Tanto o Memorial do Ministério Público quanto o Solar dos Câmara integram o Projeto Caminhos da Matriz, iniciado há quatro anos, pelos poderes Executivo, Legislativo, Judiciário e Ministério Público. Duas vezes ao mês, sempre aos sábados à tarde, os interessados podem conhecer a história dos prédios públicos, que se encontram no entorno da Praça da Matriz, nascida junto com a cidade de Porto Alegre. São dois os roteiros, oferecidos de forma alternada. Do roteiro 1 constam o Memorial do MP, também chamado de Palácio do MP, o Palácio do Tribunal de Justiça e o Museu Júlio de Castilhos. Do roteiro 2, Palácio Piratini, Solar dos Câmara e Arquivo Público. O historiador Álvaro Bischoff, coordenador substituto do Memorial do MP, afirma que, mensalmente, em média, participam dos Caminhos, 80 pessoas. Até agora, ele calcula que, em média, já tenham participado 4 mil pessoas.

Construído para ser sede da Assembleia, o Forte Apache foi Palácio Provisório por 21 anos l Foto: fotosantigas.prati.com.br

Deputados não gostaram

Na época, os deputados provinciais não aceitaram o prédio como sede da Assembleia Provincial. Decidiram reformar o que ocupavam na Rua Duque de Caxias, hoje Memorial da Assembleia Legislativa. Mandado construir pelo vice-presidente da Província, comendador Patrício Corrêa da Câmara, quando no exercício da presidência, o edifício mudou, então, seu uso, sendo ocupado pela Diretoria Geral de Negócios da Fazenda, após a sua conclusão em 1871. A arquiteta Ediolanda Liedke, autora do projeto de restauro do prédio, diz que o seu valor, além de arquitetônico, é histórico, pois ali esteve instalado o Governo do Estado por 21 anos, enquanto era construído o Palácio Piratini. Três governantes despacharam no então Palácio Provisório: Júlio de Castilhos, Carlos Barbosa Gonçalves e Antônio Augusto Borges de Medeiros.

Prédio do Memorial do MP foi concluído em 1871 l Foto: Memorial do Ministério Público

Ao longo dos anos, a construção passou por reformas e foi sede de vários órgãos públicos. Ali funcionaram os Telégrafos, a Diretoria de Obras Públicas, a Secretaria de Obras, a Diretoria de Higiene e Saúde e órgãos da Secretaria do Interior e Justiça. Mais tarde, já nos anos 1960, o edifício passou para a alçada do Tribunal de Justiça, funcionando ali as Varas de Família, a Escola Superior da Magistratura e o Centro de Funcionários dos Tribunais de Justiça e de Alçada. Em 1998, o Forte Apache volta para o Executivo, que o transfere para o Ministério Público, responsável pelo restauro iniciado em 2000 e finalizado em 2002.

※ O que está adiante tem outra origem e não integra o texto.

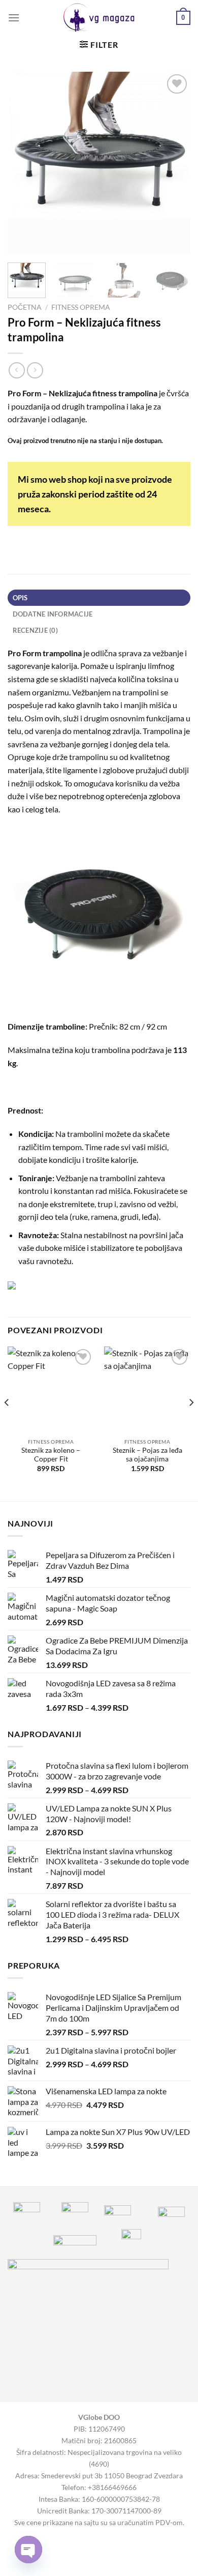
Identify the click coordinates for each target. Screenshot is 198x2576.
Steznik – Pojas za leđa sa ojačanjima (147, 1454)
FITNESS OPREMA (80, 307)
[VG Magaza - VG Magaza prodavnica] (99, 18)
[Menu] (14, 17)
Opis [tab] (20, 598)
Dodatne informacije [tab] (53, 614)
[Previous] (24, 163)
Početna (25, 307)
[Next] (174, 163)
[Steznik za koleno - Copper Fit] (51, 1389)
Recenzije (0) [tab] (35, 630)
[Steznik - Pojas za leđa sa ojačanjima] (147, 1389)
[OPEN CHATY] (28, 2549)
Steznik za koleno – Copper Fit (50, 1454)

Ediolanda lembra que no torreão mantido na restauração funcionou o primeiro Observatório Meteorológico do Estado, instalado em 1892, pelo então diretor das Obras Públicas, Terras e Colonização, Affonso Hebert. Em 1894 é construída a ala sul e, em 1899, o prédio ganha um novo torreão e um terceiro pavimento entre os torreões. Em 1906, surgem as cochoeiras e um local para a guarda presidencial. Segundo a arquiteta, para o projeto de restauro foi pesquisada a organização espacial do edifício, sendo identificadas suas paredes originais. “O que não era original foi removido. Ficaram os espaços existentes na obra iniciada em 1857”. Mas, não houve retorno à forma original de dois andares e dois torreões. Ediolanda lembra que quando foram iniciadas as obras de restauro o prédio estava em estado de “ruína avançada”.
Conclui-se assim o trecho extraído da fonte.